Zu erledigende Aufgaben –
• 1. Nenne alle Normen, die in der Gerichtsentscheidung zum Baurecht aufgeführt sind.
• 2. Welches Aktenzeichen trägt die Gerichtsentscheidung zum Baurecht?
• 3. Führe die Gerichtsentscheidung zum Baurecht im Anschluss an ihren letzten Satz weiter.

Baurecht

Allgemeines Wohngebiet, Typisierende Betrachtungsweise, Verwaltungsgerichte, Kfz-Werkstatt, Befähigung zum Richteramt, Abstellen von Kraftfahrzeugen, Bauplanungsrechtliche Unzulässigkeit, Erteilung eines Vorbescheides, Vorbescheidsantrag, Baurechtlicher Vorbescheid, Vorläufige Vollstreckbarkeit, Streitwertbeschwerde, Streitwertkatalog, Bauplanungsrechtliche Zulässigkeit, Rechtsmittelbelehrung, Störender Gewerbebetrieb, Beiladung, Kfz-Reparaturwerkstatt, Nutzungsänderung, Prozeßkostenhilfeverfahren

Aktenzeichen  W 5 K 20.800

Datum:
5.11.2020
Rechtsgebiet:
Fundstelle:
BeckRS – 2020, 39881
Gerichtsart:
VG
Gerichtsort:
Würzburg
Rechtsweg:
Verwaltungsgerichtsbarkeit
Normen:
VwGO § 113 Abs. 5
BayBO Art. 68 Abs. 1 S. 1 Halbs. 1
BayBO Art. 71
BauGB § 30 Abs. 1
BauNVO § 4

 

Leitsatz

Tenor

I.    Die Klage wird abgewiesen.

Gegebene Daten –
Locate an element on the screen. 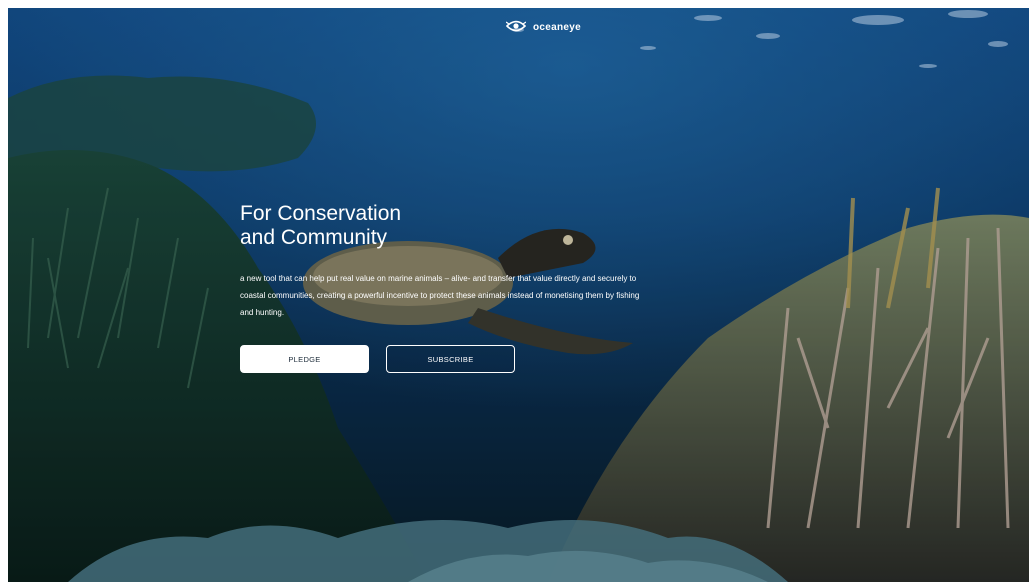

Lösungen der Aufgaben –
• 1.
VwGO § 113 Abs. 5
BayBO Art. 68 Abs. 1 S. 1 Halbs. 1
BayBO Art. 71
BauGB § 30 Abs. 1
BauNVO § 4

• 2. W 5 K 20.800

• 3.
II.    Die Klägerin hat die Kosten des Verfahrens zu tragen. Die Beigeladene trägt ihre außergerichtlichen Aufwendungen selbst.
III.    Das Urteil ist wegen der Kosten vorläufig vollstreckbar.
Die Klägerin kann die Vollstreckung durch Sicherheitsleistung in Höhe des zu vollstreckenden Betrages abwenden, wenn nicht der Beklagte vorher in gleicher Höhe Sicherheit leistet.

Gründe

Die zulässige Klage ist unbegründet.
Die Klägerin hat keinen Anspruch gem. Art. 68 Abs. 1 Satz 1 Halbs. 1, 71 Satz 4 BayBO auf Erteilung des mit Antrag vom 1. November 2019 beantragten Vorbescheids. Der Ablehnungsbescheid des Landratsamts Haßberge vom 25. Mai 2020 ist rechtmäßig und verletzt die Klägerin nicht in ihren Rechten (§ 113 Abs. 5 Satz 1 VwGO).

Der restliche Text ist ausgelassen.